Rolling stock is made from metal, copying old photographs and preserved vehicles measured in museums. The overall effect is almost magical — a recreation of a bygone era in transport. I urge you to learn more about this amazing layout, including some of Rafael’s unconventional techniques for applying LED lighting and for using eccentric cams to obtain realistic equine gaits, at his website. (To obtain a translation from Spanish, enter the site URL into Alta Vista’s Babelfish service and select the translation desired.)
GIVE MY REGARDS TO BOX STREET
Jeff Hartmann, from Long Beach, California, sent along this photo of his mockup of a version of Box Street Yard that is even smaller than the original! Jeff laid out the HO trackage on a table to make sure everything would fit in 36″x9″.
Notice that he has flipped the layout plan 180 degrees to better suit the trackage he has available.

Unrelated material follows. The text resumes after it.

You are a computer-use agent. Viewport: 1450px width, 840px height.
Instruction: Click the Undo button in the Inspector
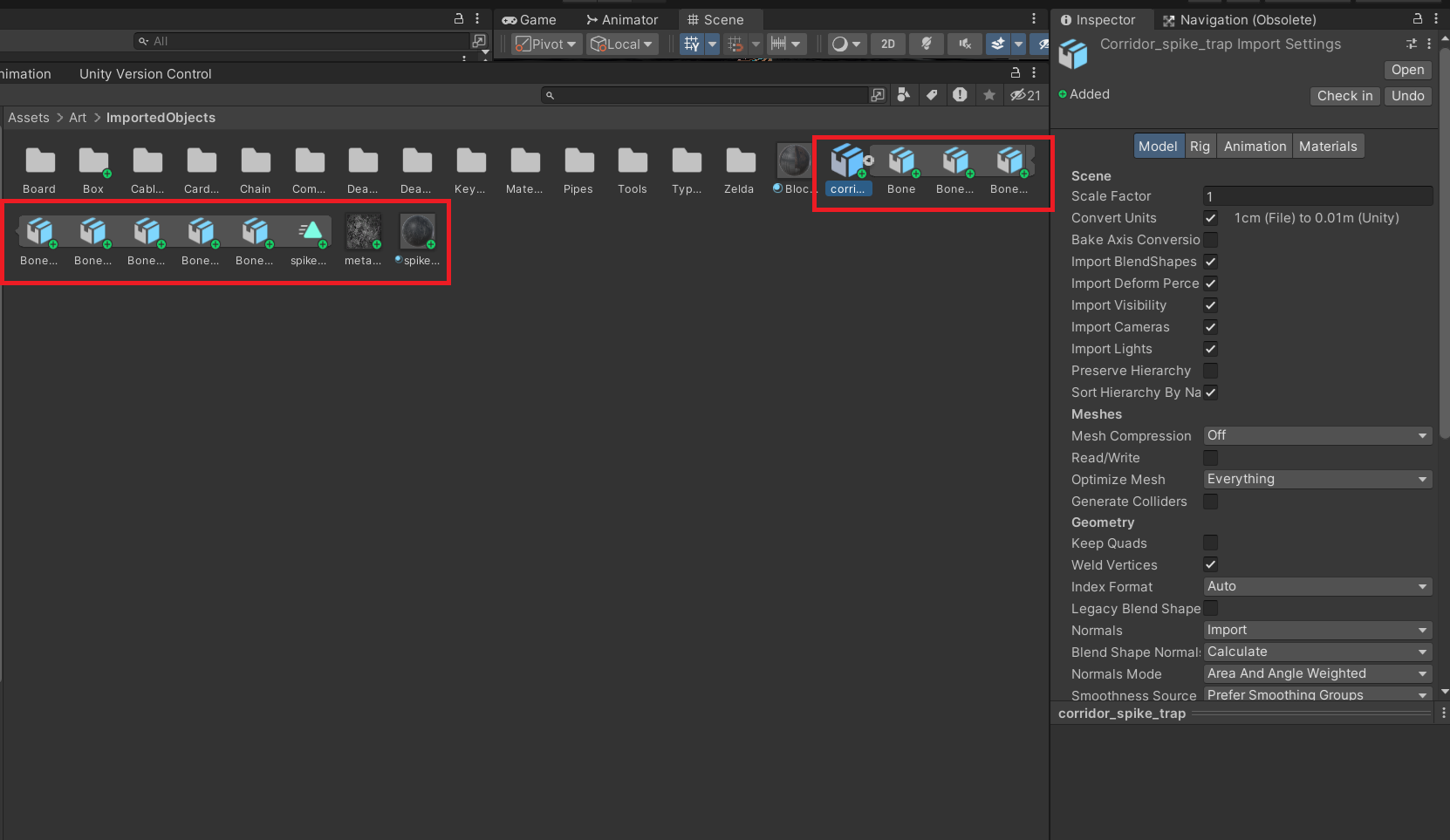coord(1407,96)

The sector plate will be at the left, behind the partial backscene.
Quite a number of Box Street Yard variations are now under constrction in various parts of the world. This layout design by Jack Trollope is well on its way to becoming a new classic!
PROGRESS REPORT FROM HEDGEHOG HILL
Bill Cooke checks in with an impressive progress report on his Hedgehog Hill Estate Railway, which carries New York state wine from the winery (top level) to the shipping wharf (lower level). These models are extremely large — they’re built in 7/8n2 scale, using G-gauge trackage to represent two-foot gauge prototypes! Bill’s layout in this giant scale measures 84″x36″ — but it really is a small layot when you consider that the same display built in On2 scale would measure just 25″x10″!
To the best of my knowledge, the HHER is one of only a few indoor 7/8n2 railways in existence. The lower-level wharf area is virtually complete and detailing is well along. The upper-level winery is starting to take shape, with the low-relief buildings under construction. Stay tuned…perhaps Bill will share more photos with us as this unusual layout continues to progress.
PROGRESS REPORT FROM SOUTH WALES
Mervyn Trigg, who lives in Wales, has concocted a very nice small switching layout in HO/OO scale. His comments: “As you can see the layout is in ‘foreign mode’ at the moment, but tonight I have got out my S1 and a couple of boxcars and have spent a couple of hours merrily switching. The building with the yellow roof is an old watermill, and I have just finished chiselling out a pond to fit it. All the stuff on the layout is from my junk box hence the name, Economee.” Please keep us posted on your progress, Mervyn!
ARIZONA RECREATED IN GERMANY
Martin Stierlan, who lives in Korntal, Germany, has converted a defunct former layout into a new, small layout for exhibition showing — he calls it the Arizona Central RR. The goal was to make use of some excellent Western U.S. scenery he had previously built, add in some of the equipment and buildings that he had accumulated over the years, and produce a small layout that could travel to exhibitions in his car.
The pictures show the results. Martin has squeezed in a smelter and added an elevated branch to a mine to embellish the basic 18″ radius loop of track. He had fun combining old-time and modern buildings, and runs a wide variety of locos and cars from his HO collection. Everything seems to work together and run just fine. Sounds like a good way to have fun with model railroading!